Material provided —
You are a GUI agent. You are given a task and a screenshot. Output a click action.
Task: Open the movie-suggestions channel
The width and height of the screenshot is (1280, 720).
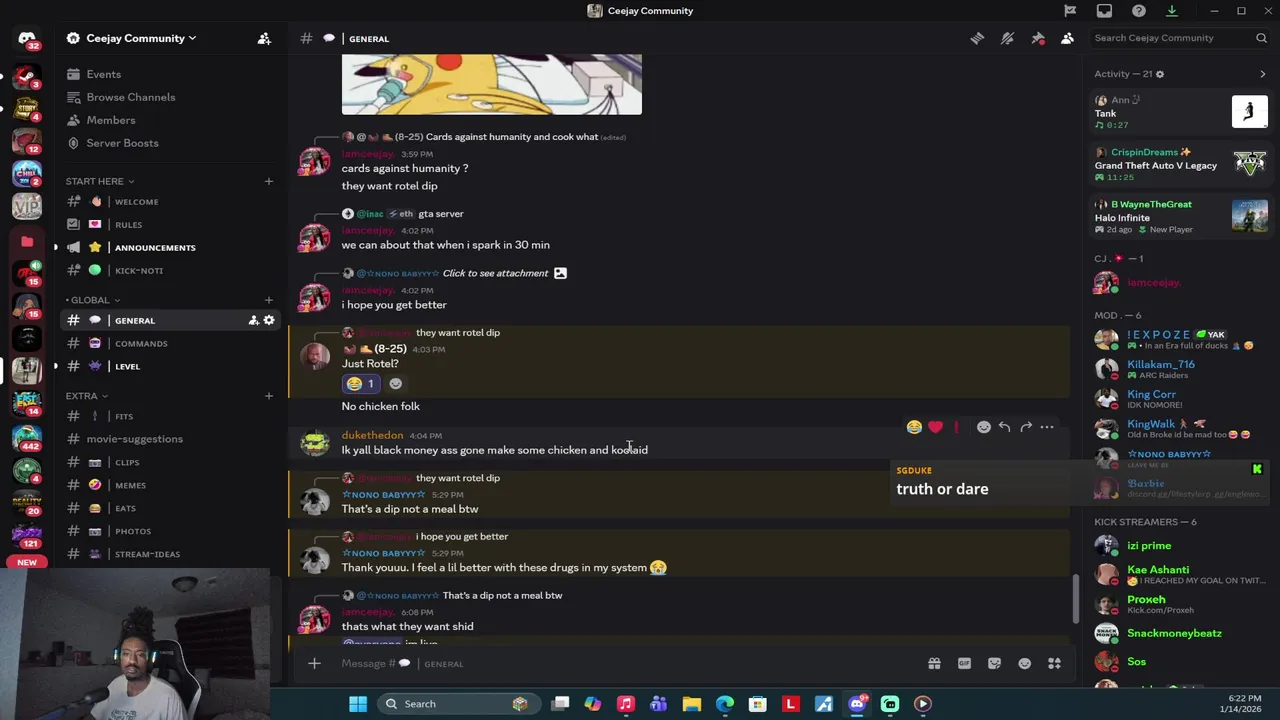134,439
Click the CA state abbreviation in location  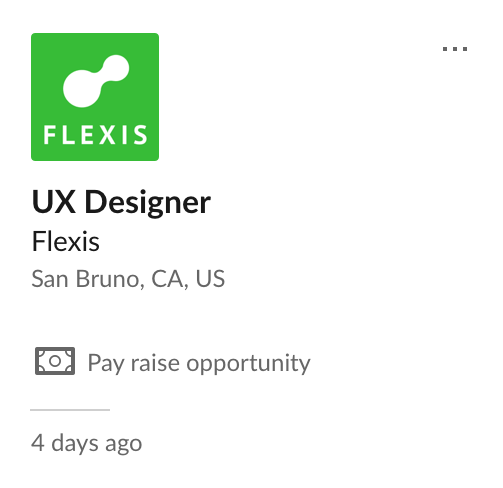coord(167,279)
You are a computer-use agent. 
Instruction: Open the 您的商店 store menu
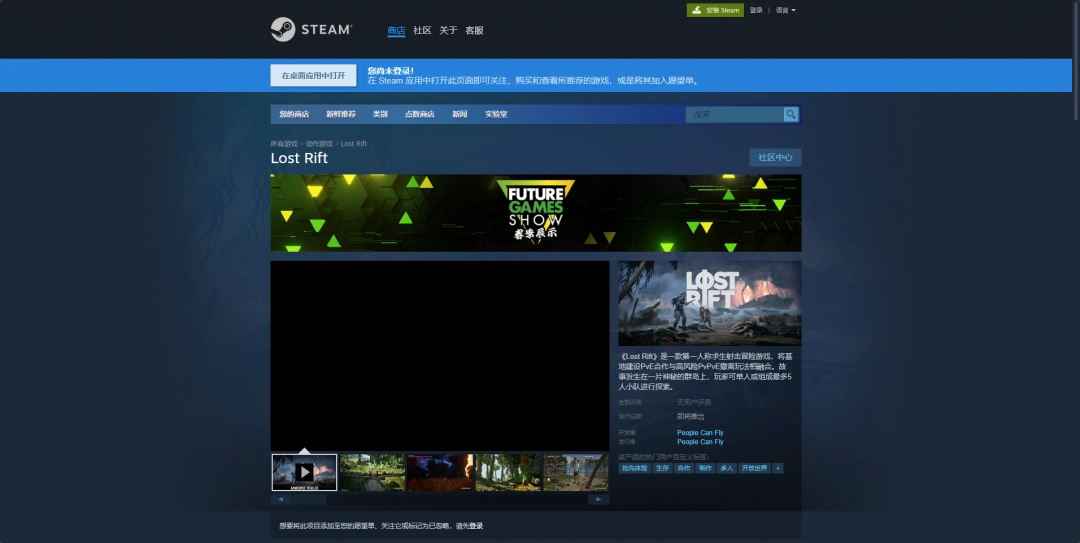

Task requirements — Every line above that has the string "agent" needs to be copied.

Solved problem —
You are a GUI agent. You are given a task and a screenshot. Output a click action.
You are a computer-use agent. 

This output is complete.